Wpis z mikrobloga

Ostatnia wizyta w Kielcach w tym sezonie i jak zawsze w pociągu powrotnym do domu na gorąco szybkie przemyślenia dotyczące tego co obejrzałem.

#teatralnakicia <--- tag do obserwowania / czarnolistowania

Teatr: Teatr Żeromskiego w Kielcach
Spektakl: '≈[PRAWIE RÓWNO]'
Reżyseria: Una Thorleifsdottir
Dramaturgia: Jonas Hassen Khemiri
Obsada: Antoniewicz / Dywicka / Gronowska / Kasperek / Pszeniczna / Wojciechowska / Cabaj / Mąka / Niemczyk / Plata / Pruchniewicz / Żłobiński

'≈[PRAWIE RÓWNO]' to naprawdę ciekawa propozycja którą z łatwością mógłbym porównać do 'Głodu' Groszyńskiej z Teatru Starego. Spektakl opowiada o dysproporcjach i problemie dystrybucji pieniędzy we współczesnym świecie. Przedstawia historie zwykłych ludzi, które mogły sie hipotetycznie zdarzyć, aby uwypuklić problem i dać do zrozumienia jak według twórców działa dzisiejszy świat.
Spektakl utrzymany jest momentami w klimacie niezobowiązującego kabaretu czy też rewii aby chwile później zmrozić nam śmiech w gardle przerażająca diagnozą obecnie panującej sytuacji.

Reżyserka idealnie balansuje na granicy pomiędzy światem wyobrażonym a brutalną rzeczywistością. Z doskonałą przenikliwością portretuje bezdomnego Piotrka w którego rolę wciela się Dawid Żłobiński. Chyba pierwszy raz od bardzo dawna nie miałem ciarek żenady gdy go oglądałem na scenie, naprawdę niesamowite jest to że ktoś w końcu dobrał odpowiednią dla niego rolę, skrojoną na jego umiejętności i talent.

Dodatkowo spektakl jest napakowany doskonałą muzyką stworzoną przez Islandzkiego muzyka Gisli Galdur Thorgeirssona i idealnie współgrającą z nią choreografią autorstwa Szymona Dobosika.

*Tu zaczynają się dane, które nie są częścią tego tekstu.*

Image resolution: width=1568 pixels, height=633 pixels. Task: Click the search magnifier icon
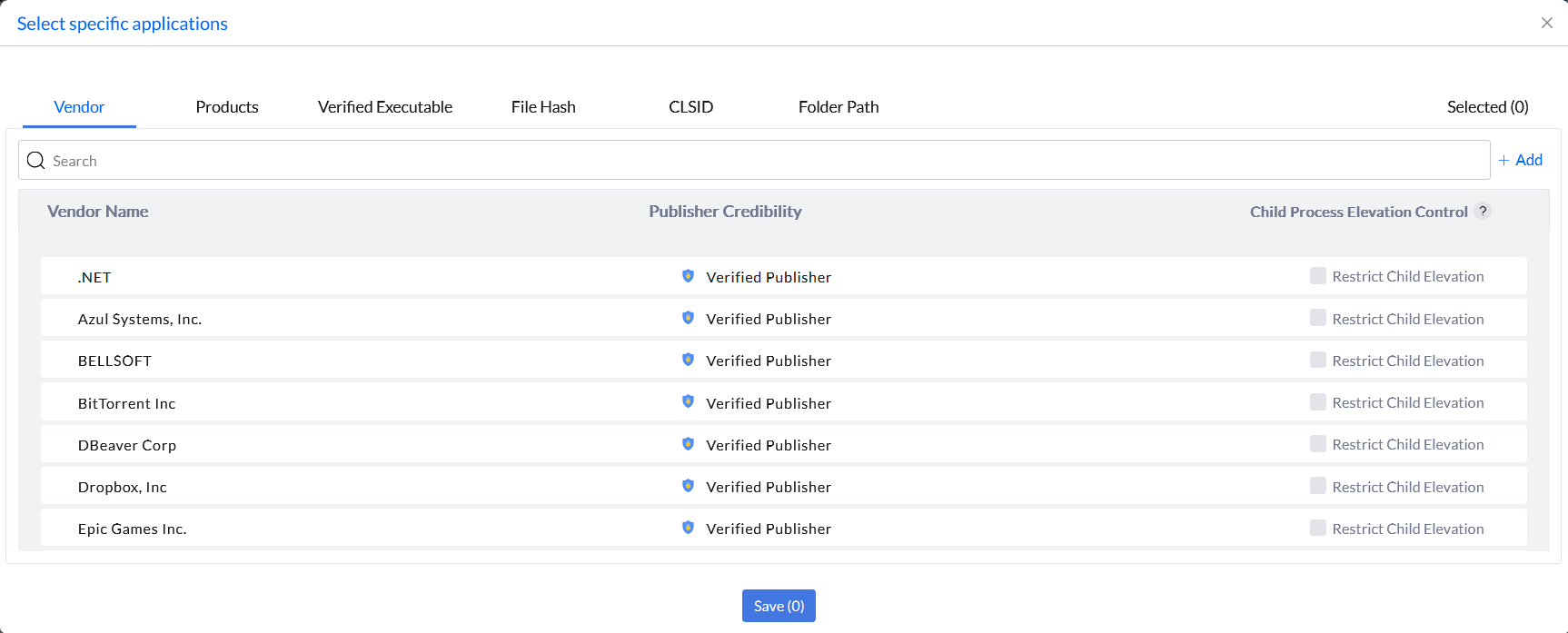click(36, 161)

Sceny taneczno muzyczne są czystym złotem, cieszą oko i jednocześnie coś wnoszą do treści, nie są same dla siebie a dopełniają prezentowane w danej chwili treści.

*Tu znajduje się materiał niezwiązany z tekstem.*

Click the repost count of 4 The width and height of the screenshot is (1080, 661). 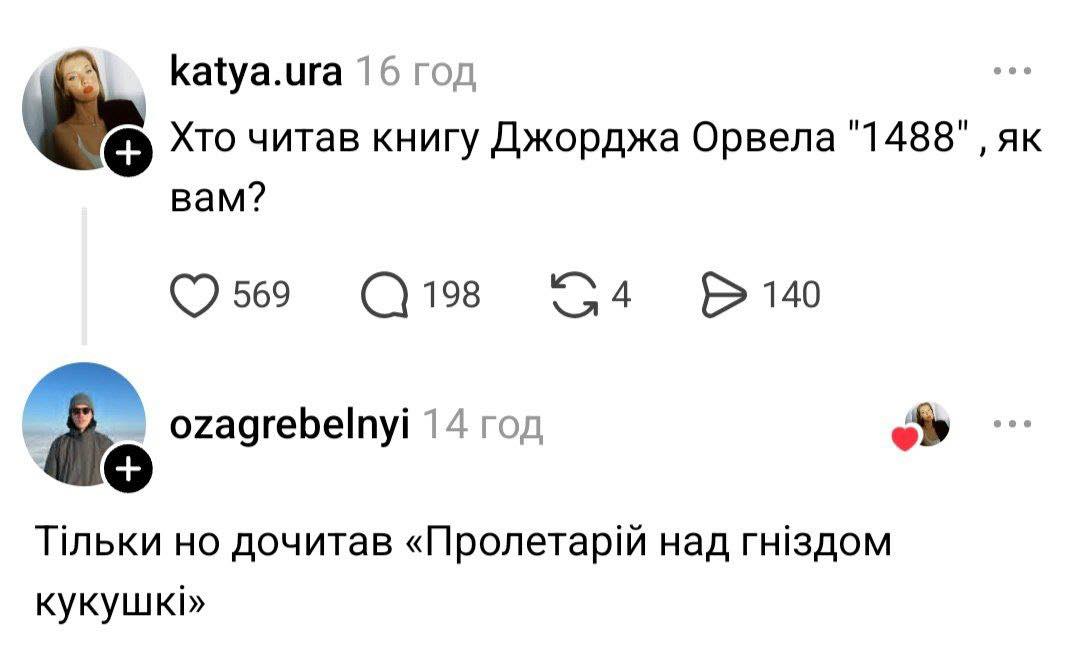point(620,295)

Na uwagę zasługuje też scenografia Mirka Kaczmarka. Miewał on lepsze realizacje w swojej dotychczasowej pracy, jednak scenografia do tego spektaklu wciąż reprezentuje wysoki poziom i doskonale dopełnia metaforyką treść spektaklu. W tle widzimy antyczną rzeźbę zakopaną w ogromnej stercie ubrań z sieciówek - tyle pozostało po naszej kulturze, te sterty ubrań są naszym obecnym dziedzictwem i to po sobie zostawimy następnym pokoleniom.

Od strony aktorskiej całkowicie szoł kradnie Andrzej Plata. Dawno nie widziałem tak nieskrępowanej niczym konferansjerki i tak żywego reagowania na publiczność i tak sprawnego improwizowania.

Jedyne do czego mogę się przyczepić w tej realizacji to w sumie sama treść. Spektakl stawia na początku tezę i zupełnie jej nie rozwija, jednocześnie nie proponuje żadnych rozwiązań pokazanego problemu. Mówi nam, że pieniądz rządzi światem i jest jego głównym problemem i jednocześnie głównym napędem. Liczyłem, że zostanie włożony przysłowiowy kij w szprychy ale jedynie dużo mówi się o obaleniu kapitalizmu, jednak nie wspomina się jak i jak można rozwiązać obecne problemy ekonomiczne.

Na tej płaszczyźnie spektakl mocno rozczarowuje, ale hej zignorujemy ten fakt bo w tym sezonie w kielcach nie było tak fajnego i tak brawurowo zagranego spektaklu, który nie nudzi, nie jest głupi i ma naprawdę zachwycającą stronę wizualną.

Jeśli będziecie mieli wolny czas i będziecie przypadkiem w Kielcach to biegnijcie do Żeromskiego na '≈[PRAWIE RÓWNO]' (albo na 'Psychozę' bo to był totalnie bezbłędny spektakl, ale o tym będzie osobny wpis niebawem).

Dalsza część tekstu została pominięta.